Más allá de la experimentación, con el tiempo armé una especie de rutina para incorporar la fermentación en mi alimentación cotidiana. Al principio no cambié demasiado lo que comía, solamente incorporé los fermentados por una simple y gran razón: todo era más rico. El aburrido repollo blanco se transformó en chucrut, un exquisito manjar ácido, salado y apenas dulce que además lograba digerir fácilmente. Los rabanitos, los pepinos y las coliflores se transformaron en bombas de sabor. El arroz, después de dos días en agua, adquiere un leve sabor mantecoso al cocinarse. Abandoné el insulso queso blanco industrial por el labneh, una preparación ancestral de Medio Oriente que no es otra cosa que yogur filtrado. Y así, sin querer, mi casa se llenó de frascos y botellas.

Por otro lado, con el tiempo, el consumo sostenido de estos alimentos provocó cambios notables en mi organismo: mi metabolismo se había ordenado, tenía más energía, dormía mejor, me enfermaba menos y esas típicas gripes invernales me duraban solamente un día o dos.

Sé que muchos de ustedes llegan a este libro buscando en los alimentos fermentados una respuesta a algún problema de salud. Y, si bien me extenderé más adelante sobre este tema, tengo que ser taxativo: los fermentados no curan. Sin embargo, pueden aportar herramientas –junto con otros hábitos– para que nuestro cuerpo encuentre ese equilibrio tan deseado que la ciencia denomina “homeostasis”.

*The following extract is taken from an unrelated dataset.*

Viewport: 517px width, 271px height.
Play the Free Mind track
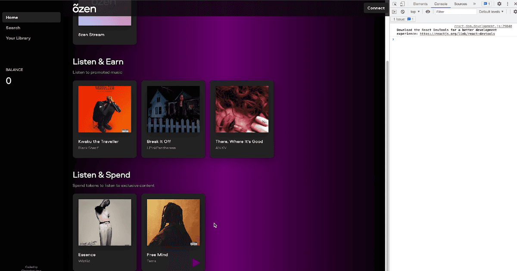[196, 262]
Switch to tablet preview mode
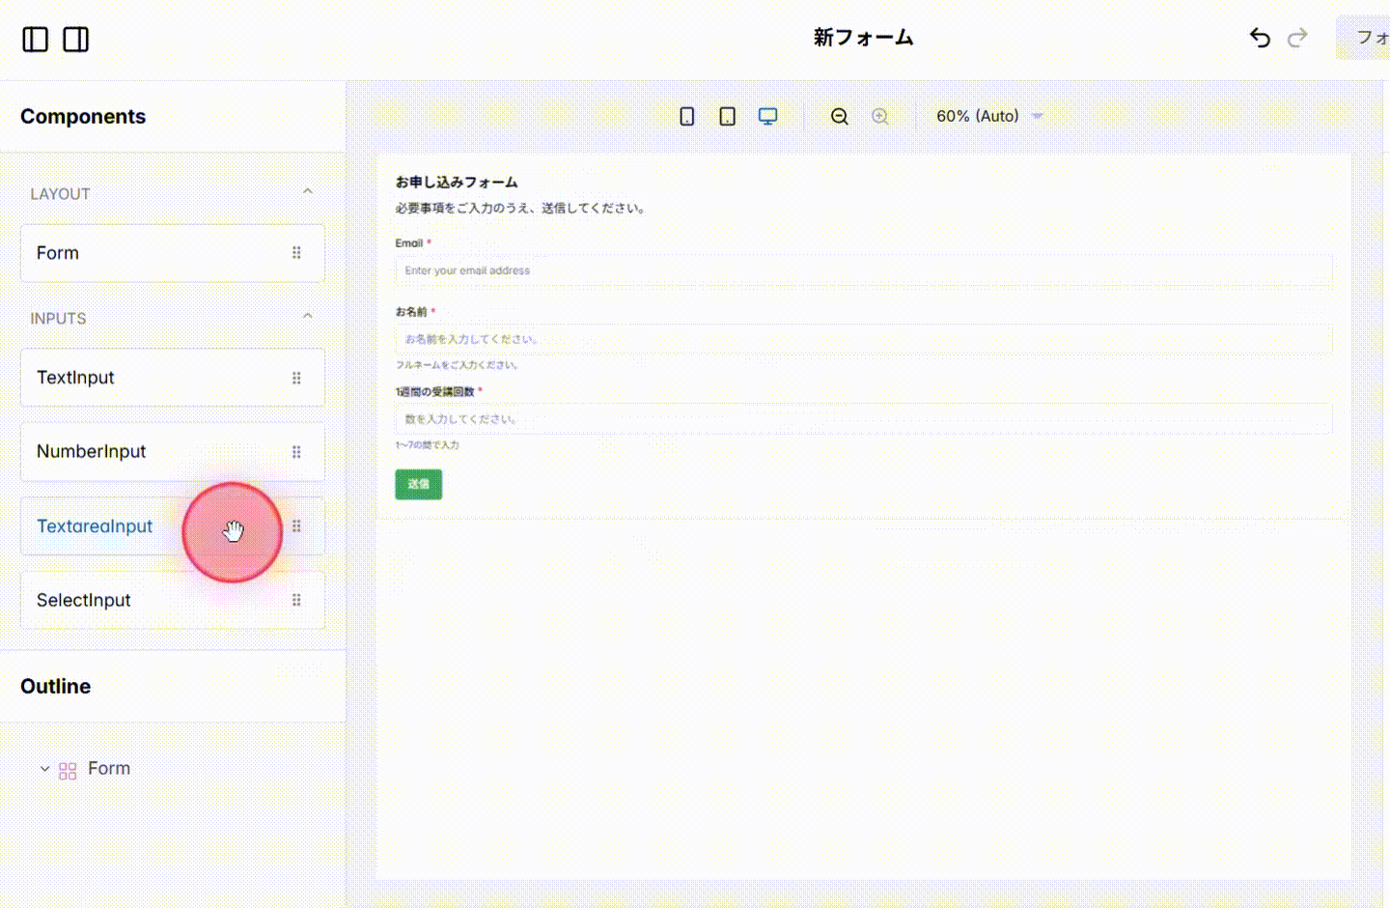Screen dimensions: 1390x908 point(727,115)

Supongamos que nuestra salud es un barco. Su intención es estar siempre a flote y navegar por aguas tranquilas. A eso tiende su naturaleza, aunque el mar se la complique y aparezcan las tormentas del estrés o las altísimas olas de la comida chatarra que lo hunden como si fuera un submarino. Los alimentos fermentados son como una suave brisa, parte de la ayuda que ese barco necesita para flotar y hacer del viaje un paseo agradable. Complementan el ejercicio físico, dormir bien y todas esas cosas que conocemos. Los alimentos fermentados no curan, pero ayudan a tu organismo a encontrar el equilibrio de la salud.

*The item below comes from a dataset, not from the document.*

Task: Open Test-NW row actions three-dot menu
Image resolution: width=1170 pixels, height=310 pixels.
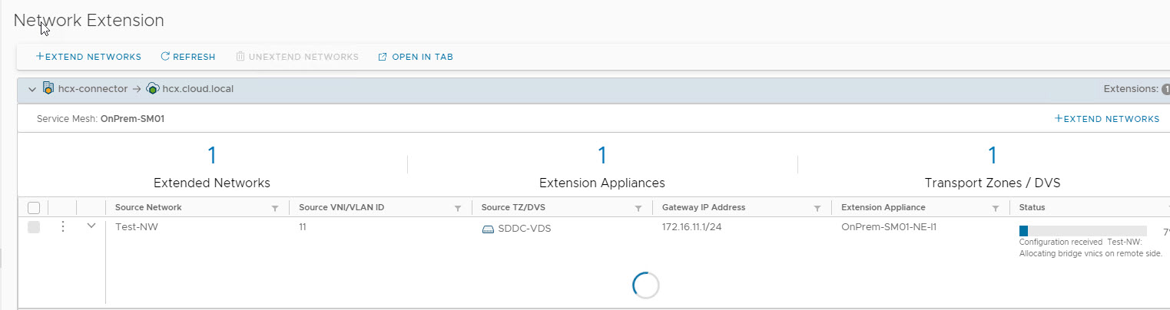Action: pos(63,226)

Fermentar me llevó a viajar y a conocer gente maravillosa, entre ellos a la venerable Sunjae, una monja budista y cocinera coreana a la que accedí gracias al cariño de mi amigo el chef Federico Heinzmann. En la parte de atrás de uno de sus templos, Sunjae tiene cientos de onggis –vasijas de fermentación– donde prepara sus kimchi y otras delicias.

–En Occidente son esclavos del sabor –me dijo mientras yo comía sus fermentados, los más perfectos que probé en mi vida–. Nosotros pensamos distinto. Primero tienen que ser saludables y después, casi sin buscarlo, el sabor aparece.

–¿No hay una contradicción? –pregunté–. Porque lo que estoy comiendo ahora es lo más rico del mundo.

–Puede ser –dijo–. Aquí las contradicciones no las resolvemos. Las mantenemos tirantes. Es nuestra forma de vida.

Aquella frase todavía resuena en mí. La magia de los alimentos fermentados que me fuera revelada también guarda su contradicción: ¿por qué conservamos y comemos alimentos fermentados? ¿Por tradición, porque son saludables, baratos y sustentables, o solo porque son ricos?

No existe cultura que no utilice la fermentación en su gastronomía. En la búsqueda de conseguir sabores más profundos, de conectarse con los dioses o de mejorar el equilibrio de la salud, todas las cocinas han echado mano de este recurso tan antiguo como perseverante. Tal vez haya llegado la hora de terminar con las preguntas, quitarnos los miedos y empezar a pudrirlo todo.